Additionally, our results differ from those of Nakano et al, who concluded that inflammatory monocytes elicited by vaccination actually enhanced immune responses. The immunization models used in our studies and those used by Nakano et al.(10
) were not identical, but we believe the discrepancy can be best explained by the fact that Nakano et al., did not directly evaluate T cell or B cell responses to vaccination, nor did they examine how monocyte blockade or depletion affected those responses. The Nakano publication also noted that since the CCR2 −/− mice lacked a sufficient IFN-γ response then monocytes must be important in augmenting vaccine immunity. However, the known IFN-γ production defect in CCR2−/−
mice would have made it difficult to directly compare IFN-γ production following vaccination of wild type versus CCR2−/−
We believe the monocyte-mediated vaccine counter-regulatory immune responses described here are broadly relevant, since they were found to occur following immunization with a variety of adjuvants and antigens. Recently Friedlender et al., reported that a population of CD11c+ cells were recruited via a CCL2 dependent mechanism following vaccination and augmented cancer immunotherapy (42
). While the vaccine elicited monocytes described in our study did not express CD11c+, it remains possible that they may alter their phenotype over time and therefore may represent be a less differentiated population of cells than those reported by Fridlender et al. In addition, the phenotype of vaccine-elicited inflammatory monocytes may differ significantly in normal animals as in our studies versus their phenotype in animals that already have cancer, as in the Fridlender studies. Finally, the monocyte migration response reported here was most likely TLR independent since it was also observed following immunization with alum adjuvant, though the TLR independence of the effect was not formally examined in our study. Many inflammatory stimuli can induce MCP-1 production and therefore signaling via CCR2 may be the common thread linking vaccine adjuvants and counter-regulatory immune responses mediated by inflammatory monocytes (43
). Our data indicated that MCP-1 was the major chemokine required to mobilize and recruit inflammatory monocytes following vaccination.
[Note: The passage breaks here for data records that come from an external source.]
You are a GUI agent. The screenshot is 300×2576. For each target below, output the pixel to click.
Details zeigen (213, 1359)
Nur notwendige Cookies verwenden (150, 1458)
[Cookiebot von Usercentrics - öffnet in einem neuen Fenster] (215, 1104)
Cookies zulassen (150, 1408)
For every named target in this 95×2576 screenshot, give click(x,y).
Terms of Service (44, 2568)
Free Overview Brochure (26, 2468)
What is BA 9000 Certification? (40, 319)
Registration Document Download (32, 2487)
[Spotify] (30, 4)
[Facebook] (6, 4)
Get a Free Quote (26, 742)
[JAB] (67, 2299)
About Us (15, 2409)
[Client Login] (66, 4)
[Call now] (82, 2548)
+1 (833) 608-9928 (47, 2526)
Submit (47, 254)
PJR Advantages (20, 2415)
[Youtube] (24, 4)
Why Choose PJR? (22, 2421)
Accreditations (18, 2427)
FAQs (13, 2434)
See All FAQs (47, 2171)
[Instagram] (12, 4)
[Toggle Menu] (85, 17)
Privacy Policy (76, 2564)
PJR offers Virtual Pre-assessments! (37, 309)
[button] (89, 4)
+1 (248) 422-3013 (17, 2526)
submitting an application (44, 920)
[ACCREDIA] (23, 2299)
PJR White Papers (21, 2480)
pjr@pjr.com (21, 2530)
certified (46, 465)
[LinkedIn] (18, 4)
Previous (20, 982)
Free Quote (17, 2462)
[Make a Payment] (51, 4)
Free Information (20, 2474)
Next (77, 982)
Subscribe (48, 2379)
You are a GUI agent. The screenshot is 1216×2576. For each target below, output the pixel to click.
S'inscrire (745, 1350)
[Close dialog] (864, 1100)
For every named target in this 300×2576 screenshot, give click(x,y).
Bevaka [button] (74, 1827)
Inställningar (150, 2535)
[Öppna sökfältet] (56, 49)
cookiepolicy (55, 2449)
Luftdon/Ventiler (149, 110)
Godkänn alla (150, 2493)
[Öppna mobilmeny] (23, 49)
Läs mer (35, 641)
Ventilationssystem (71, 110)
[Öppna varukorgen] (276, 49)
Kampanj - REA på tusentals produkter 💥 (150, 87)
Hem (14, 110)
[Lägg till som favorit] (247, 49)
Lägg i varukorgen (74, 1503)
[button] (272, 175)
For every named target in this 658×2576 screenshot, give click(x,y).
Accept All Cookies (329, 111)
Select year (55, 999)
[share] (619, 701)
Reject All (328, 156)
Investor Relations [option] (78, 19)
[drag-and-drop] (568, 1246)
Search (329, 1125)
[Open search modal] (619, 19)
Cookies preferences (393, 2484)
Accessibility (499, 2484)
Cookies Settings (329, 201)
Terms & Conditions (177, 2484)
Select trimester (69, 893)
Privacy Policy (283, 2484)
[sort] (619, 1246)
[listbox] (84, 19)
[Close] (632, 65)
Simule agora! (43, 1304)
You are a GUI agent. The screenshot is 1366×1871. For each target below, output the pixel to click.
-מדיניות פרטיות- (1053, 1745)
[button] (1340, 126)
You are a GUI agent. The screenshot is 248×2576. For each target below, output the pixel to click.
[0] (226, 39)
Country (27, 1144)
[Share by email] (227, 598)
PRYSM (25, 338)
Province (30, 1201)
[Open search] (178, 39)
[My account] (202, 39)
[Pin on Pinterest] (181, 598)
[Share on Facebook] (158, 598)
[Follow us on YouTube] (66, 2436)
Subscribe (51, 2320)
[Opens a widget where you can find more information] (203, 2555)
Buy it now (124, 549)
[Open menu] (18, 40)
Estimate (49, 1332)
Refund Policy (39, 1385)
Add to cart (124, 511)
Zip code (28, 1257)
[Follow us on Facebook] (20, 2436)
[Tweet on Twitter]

The key role played by the MCP-1/CCR2 signaling pathway in regulating vaccine suppression by monocytes may make it possible to use specific chemokine receptor antagonists as a new type of “vaccine adjuvant-adjuvant”. For example, administration of a CCR2 antagonist at the time of vaccination significantly enhanced vaccine humoral and cellular immune responses (see ). Thus, it should be possible to substantially improve vaccine effectiveness using chemokine receptor antagonists already under development for treatment of inflammatory disorders in humans (48
). Finally, vaccine amplification by administration of chemokine receptor antagonists and/or concurrent administration of cysteine may be particularly attractive as strategies to boost vaccine responses in difficult to vaccinate populations such as the very young and the elderly.